- _DESCRIPTION OF THE TASK_
What you write must be the listing below in full, word for word, minus its pictures.

- _DATA UNDER STUDY_
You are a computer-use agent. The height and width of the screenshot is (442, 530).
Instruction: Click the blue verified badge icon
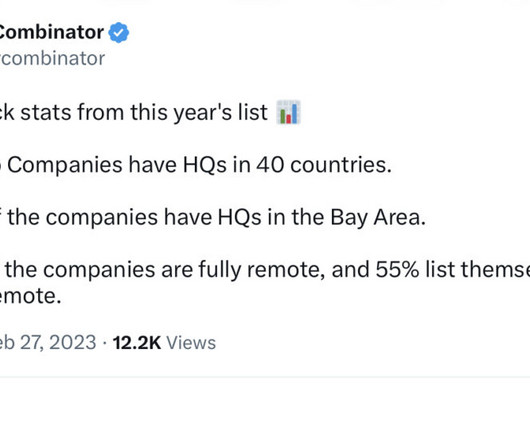click(119, 32)
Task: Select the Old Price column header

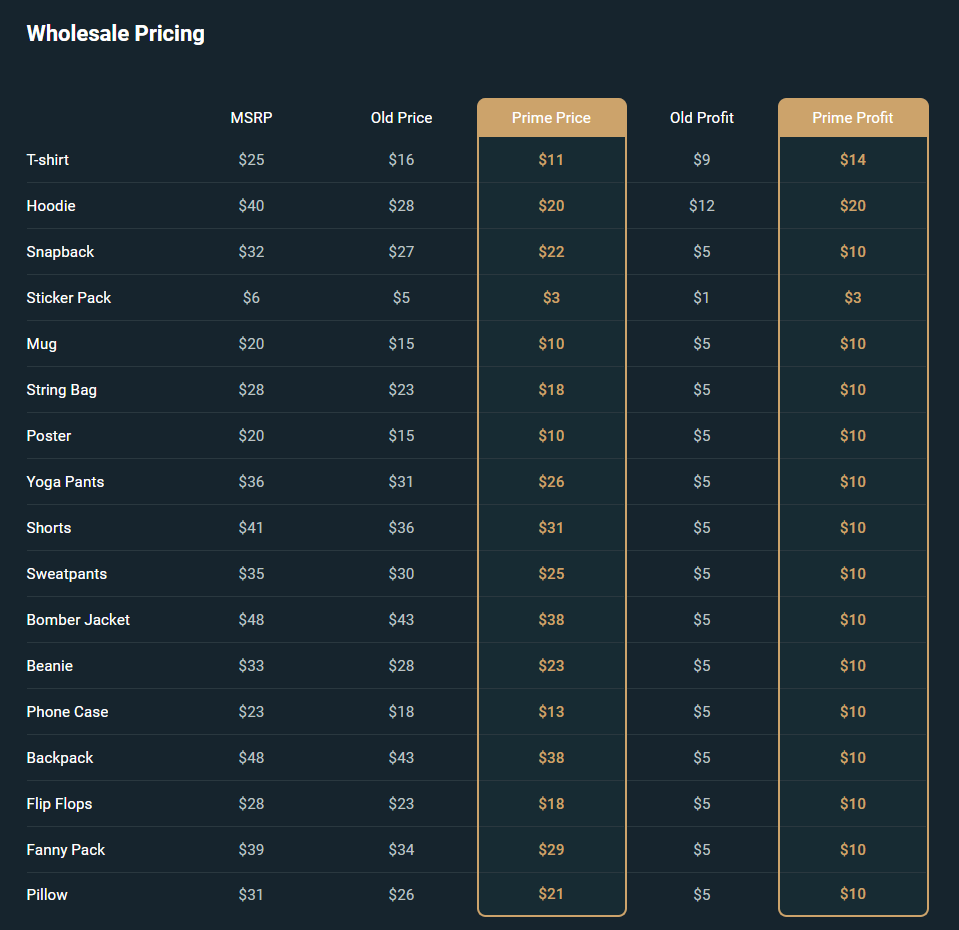Action: tap(401, 118)
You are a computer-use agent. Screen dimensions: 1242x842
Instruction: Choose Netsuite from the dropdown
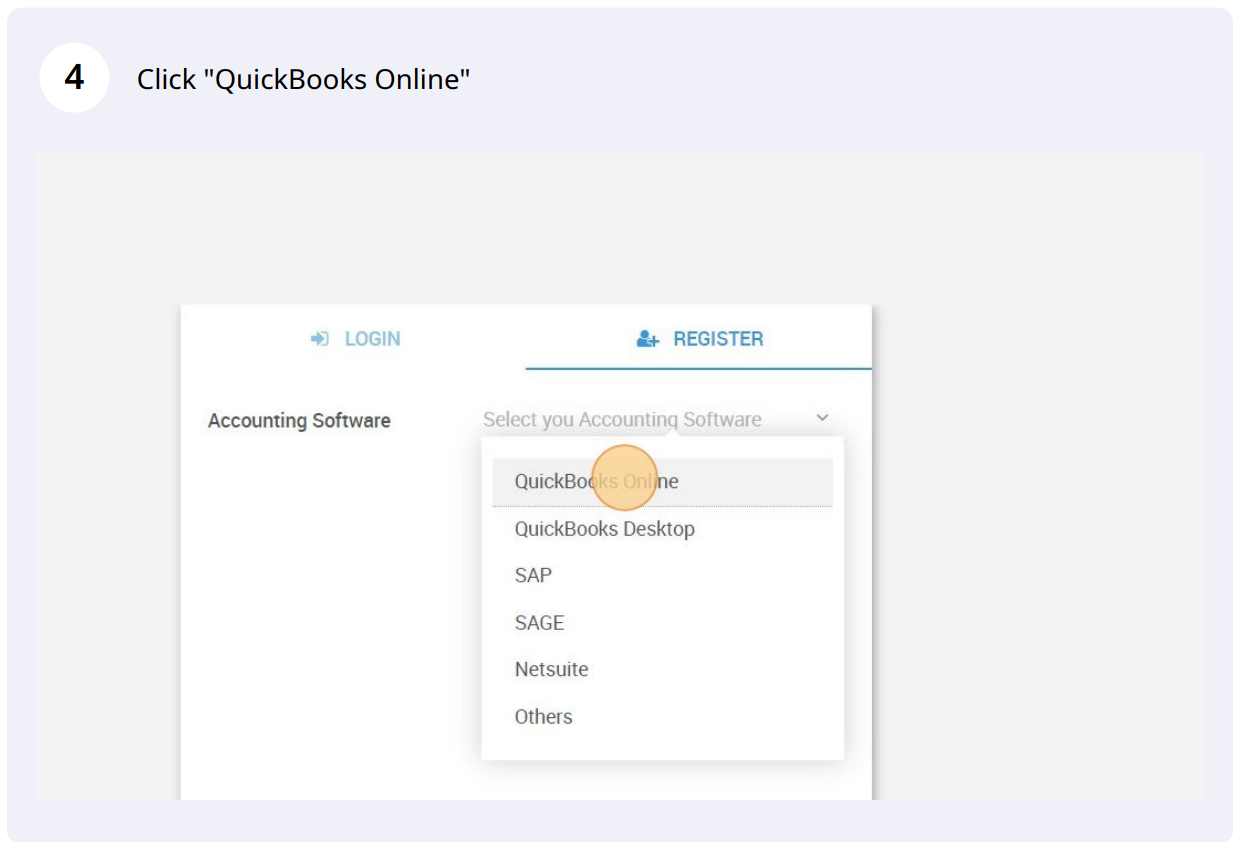(551, 670)
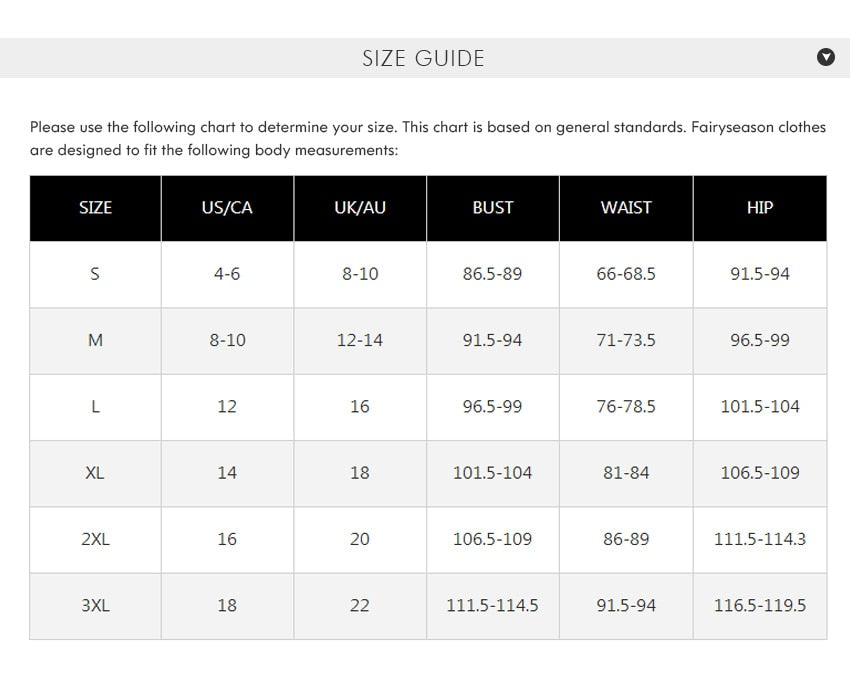Select the M size row label

coord(95,340)
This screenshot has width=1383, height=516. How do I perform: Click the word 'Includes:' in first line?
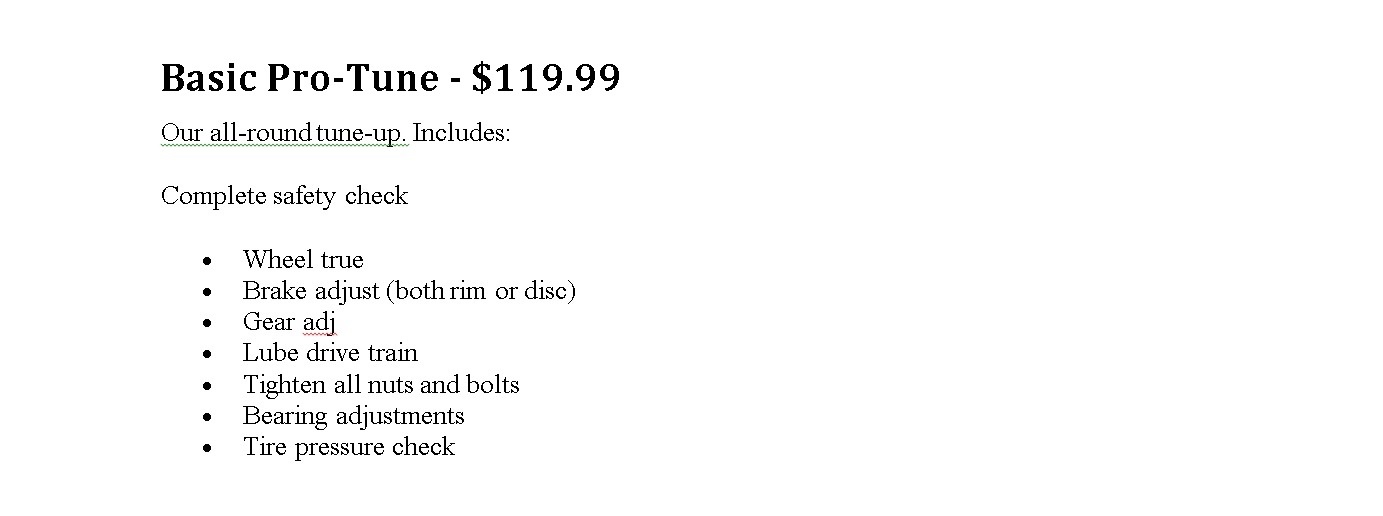(462, 133)
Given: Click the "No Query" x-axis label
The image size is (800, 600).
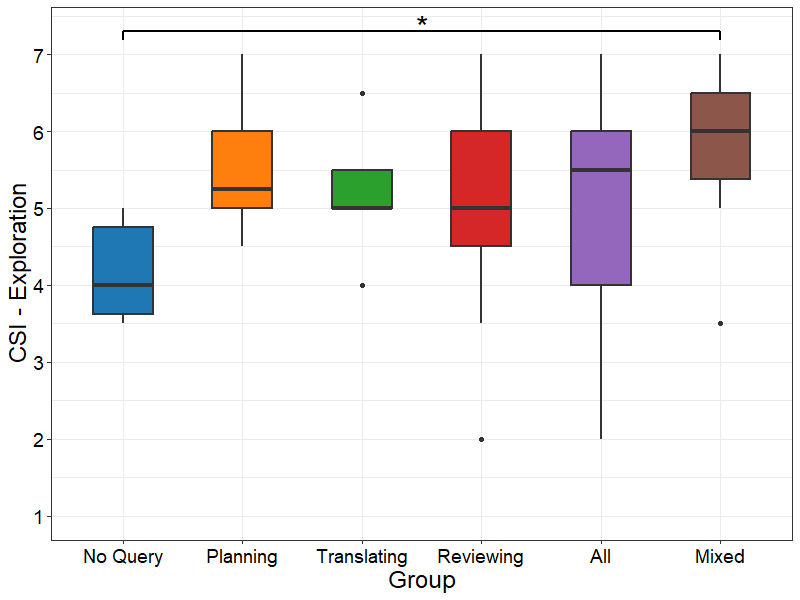Looking at the screenshot, I should [x=123, y=557].
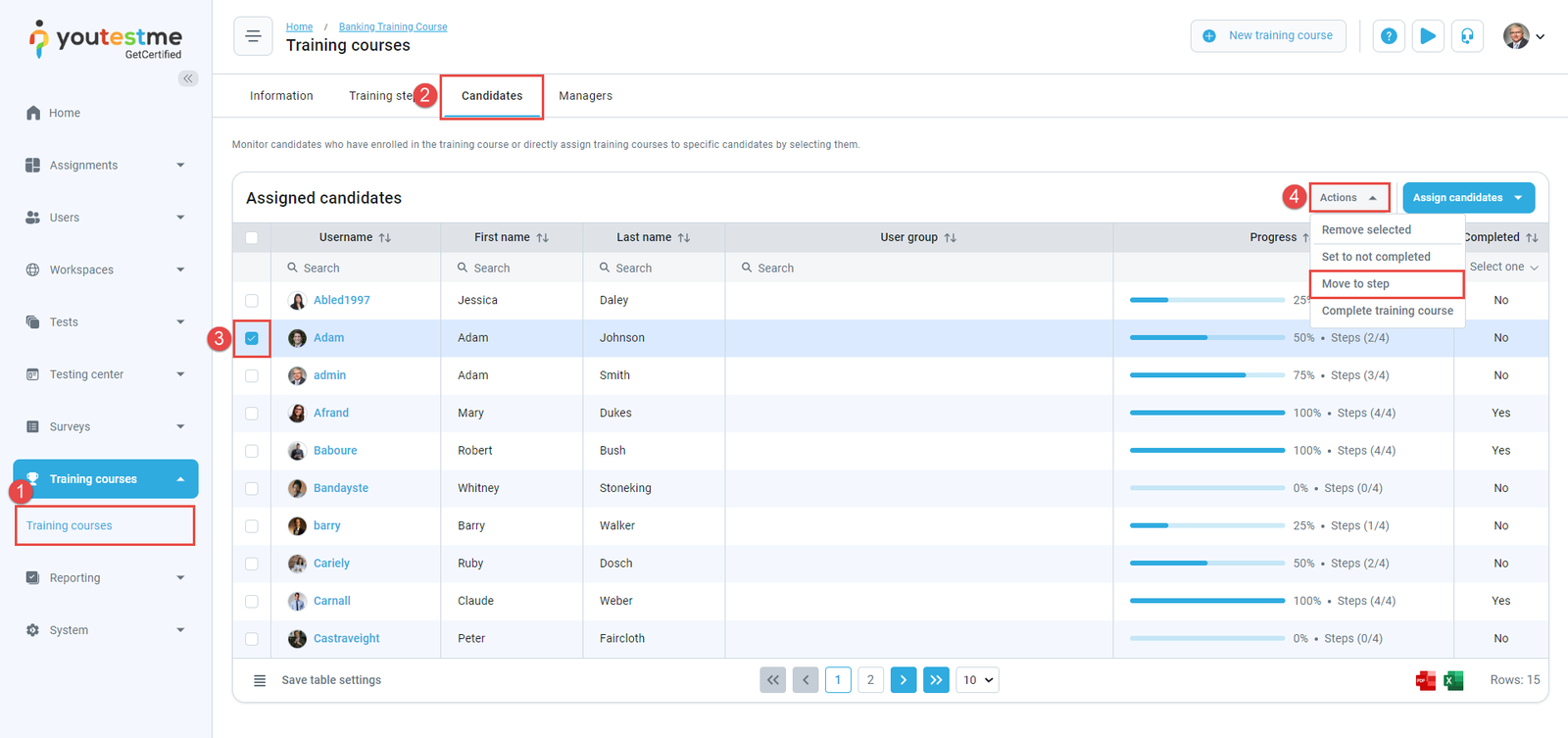The image size is (1568, 738).
Task: Switch to the Managers tab
Action: pos(585,96)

- _RESPONSE_
You are a computer-use agent. The height and width of the screenshot is (442, 530).
Instruction: Click the blue verified badge icon
click(119, 32)
Task: Select the Old Price column header

Action: tap(401, 118)
You are a computer-use agent. Screen dimensions: 1242x842
Instruction: Choose Netsuite from the dropdown
(551, 670)
Select the M size row label

coord(95,340)
This screenshot has width=1383, height=516. How do I perform: Click the word 'Includes:' in first line?
(462, 133)
Given: Click the "No Query" x-axis label
The image size is (800, 600).
Looking at the screenshot, I should [x=123, y=557].
The image size is (1568, 738).
Task: Switch to the Managers tab
Action: pos(585,96)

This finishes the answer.